PRE2017 3 Group8 Research on the decision making system
We must match a user with a question. For this we must use the knowledge we (the system) have.
What we know of the user:
- Some measure for how skilled they are at certain types of questions based on previous questions answered
- How long they have been answering questions for
- At which speed they are answering questions
- How good they are at answering questions right now (relative to their estimated skill)
The last 3 things could be used to detect that the user is currently in a state of flow and can for example be asked more difficult questions.
What we know of each question:
- A category (set manually or automatically) (We can limit our system to 1 category for the sake of the prototype)
- It is possible to have multiple categories per question (each individual thing a person has to know to answer a question)
- A measure of difficulty (based on other people answering the question) . Having this automated has the additional benefit of telling us which questions people find most difficult. The downside is that the system has to learn the difficulties before it becomes effective which can be partially solved by starting with a default value.
- The speed of the question being answered relative to the ratio of it being answered correctly: for example a trick question would be answered incorrectly a lot despite being answered relatively fast. This can also be used to see if maybe a user should just take more time to think or if they should have been able to answer it sooner.
For a person to have mastered the subject in question they must be able to answered most question correctly so our performance measure for the users should be based on this.
Our system could work something like this:
- The score a user has for every category starts at 100
- When a user answers a question correctly/incorrectly their score goes down/up based on the difficulty score of the question.
- When the score for a category reaches 0 they no longer get asked questions in that category
The above things are only the basics, how a questions gets chosen and how the scores change is something that there is no 1 obvious choice for so from here the proposed rules are all options and do not all have to be chosen
The score of a question can be the percentage of times it gets answered correctly. With this we can propose the following system for choosing the questions:
- Choose a question with a category for which the users score is the lowest , ask multiple questions with this category in a row.
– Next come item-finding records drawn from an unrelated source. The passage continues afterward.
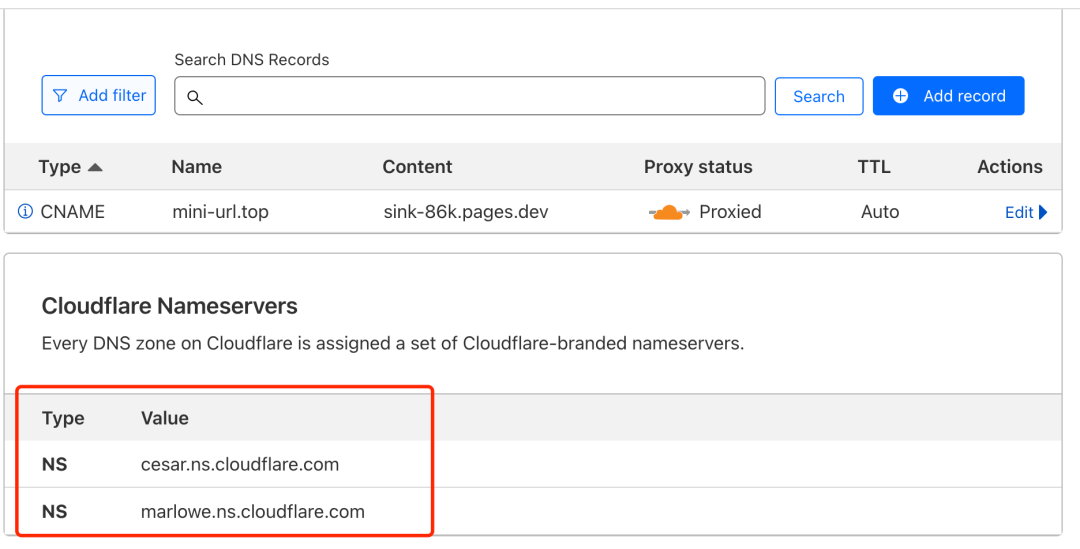Select marlowe.ns.cloudflare.com nameserver value
This screenshot has width=1080, height=549.
tap(253, 512)
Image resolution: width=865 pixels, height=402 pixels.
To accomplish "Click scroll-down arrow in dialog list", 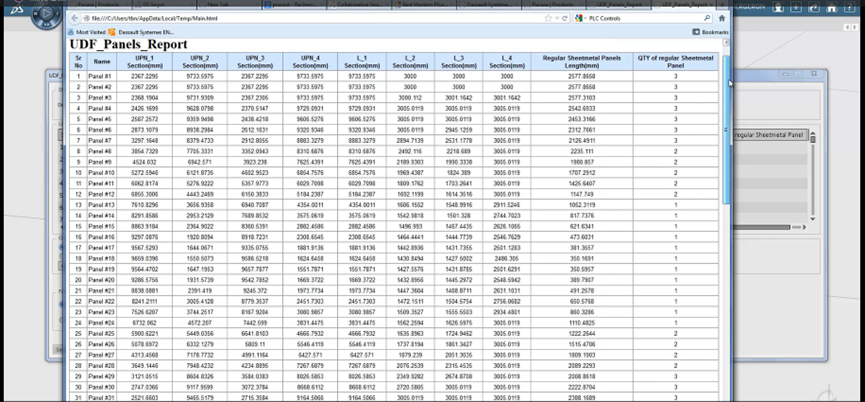I will [812, 221].
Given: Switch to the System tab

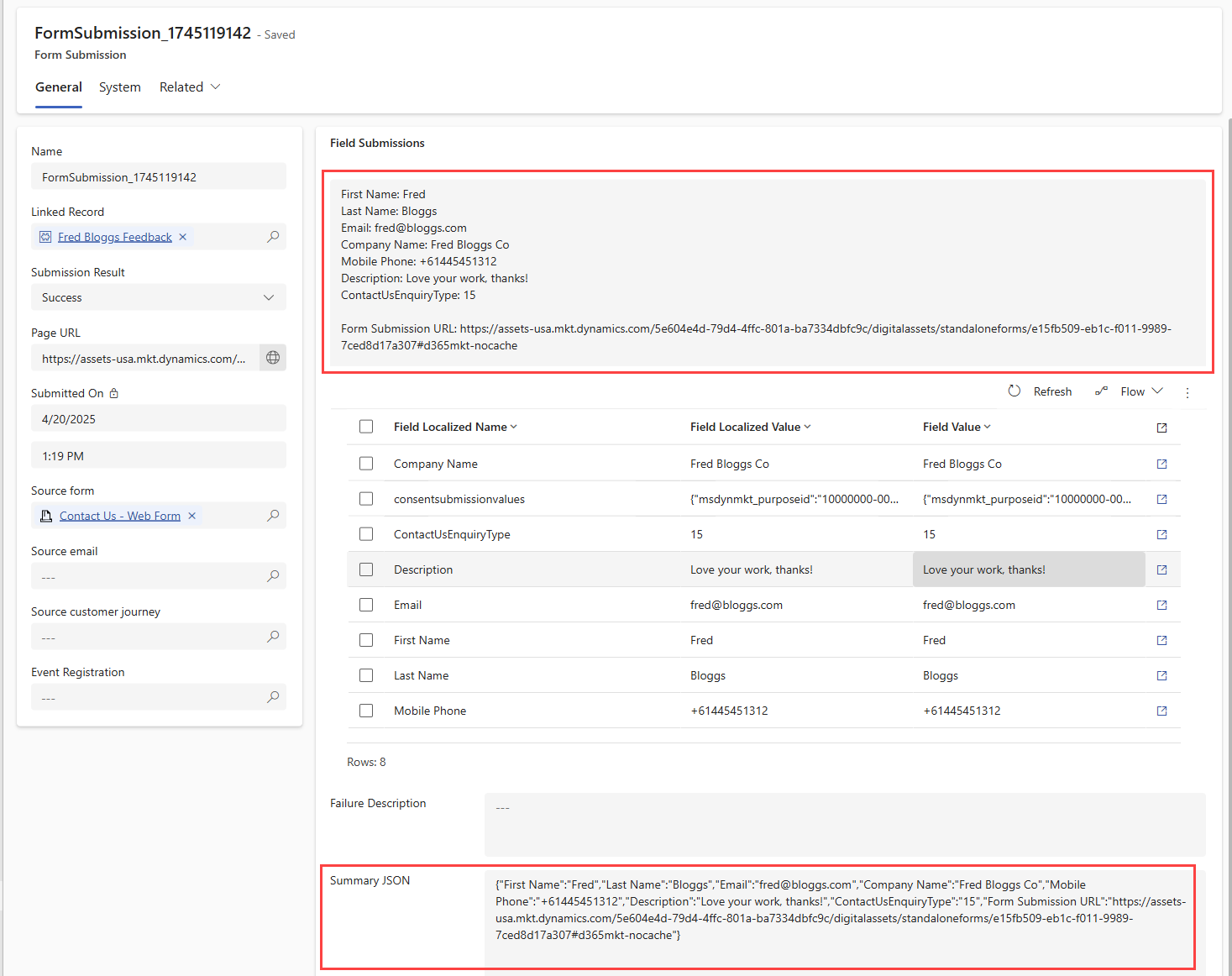Looking at the screenshot, I should (119, 87).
- Do not choose a question that has been answered correctly before
- Do not choose a question that has been answered incorrectly recently
- Specifically ask a question again that was answered incorrectly earlier (when the user should definitely know the answer now)
- Choose the question for which the score is closest to the score of the user
- If a question with multiple categories is answered incorrectly ask questions that have only one of these category to find out which category(sub problem) is the problem, if all of these are answered correctly ask another question with all these categories combined.
For Changing the users score:
Correct answer:
- When a question is answered correctly subtract some constant c from the score
- Subtract additional points for multiple correct answers in a row
- Subtract more points for a more difficult question being answered
- Subtract more points for a quick answer (relative to the users average speed compared to the global average for other users for that question)
Incorrect answer:
- Add more points of score recently went up by a lot (this question was much more difficult than the previous ones)
General notes:
- The actual numbers should be fine-tuned based on how long it should take to master questions in a category.
- When looking at the speeds for answers being given we should filter out outliers (someone leaves a question open for 1 hour while doing something else)
- Some things the system does should be visible to teachers. Things like the questions and questions categories which individual students find most difficult as well as the ones that are most difficult universally among all students are useful for teachers to know.
- Faulty questions will be answered ‘correctly’ approximately 0% of the time which means they can be filtered out automatically.
From literature:
Search terms?
- Computer adaptive test (Mentionioned on the moodle forum (2010) https://moodle.org/mod/forum/discuss.php?d=159682 )
- The forum mentions http://carla.umn.edu/assessment/CATfaq.html and http://echo.edres.org:8080/scripts/cat/catdemo.htm (Lawrence M. Rudner)
The second link describes a system that works similarly to the one described above. Their system works as follows:
- All the items that have not yet been administered are evaluated to determine which will be the best one to administer next given the currently estimated ability level
- The "best" next item is administered and the examinee responds
- A new ability estimate is computed based on the responses to all of the administered items.
- Steps 1 through 3 are repeated until a stopping criterion is met.
It describes a more complicated way of choosing questions which is backed up with statistics (which question should theoretically give us the most information about the users skill level). This does not take into account the psychological effects of the difficulty of the questions and is geared towards determining the skill level of people as opposed to increasing it.
I propose we use an established system as described above to determine skill levels but adapt it so that it also will try to train the students on their weak points and motivate them by asking the right questions at the right times. The speed at which the questions get answered is something that we can also consider taking into account (speed is not considered in the mentioned existing system).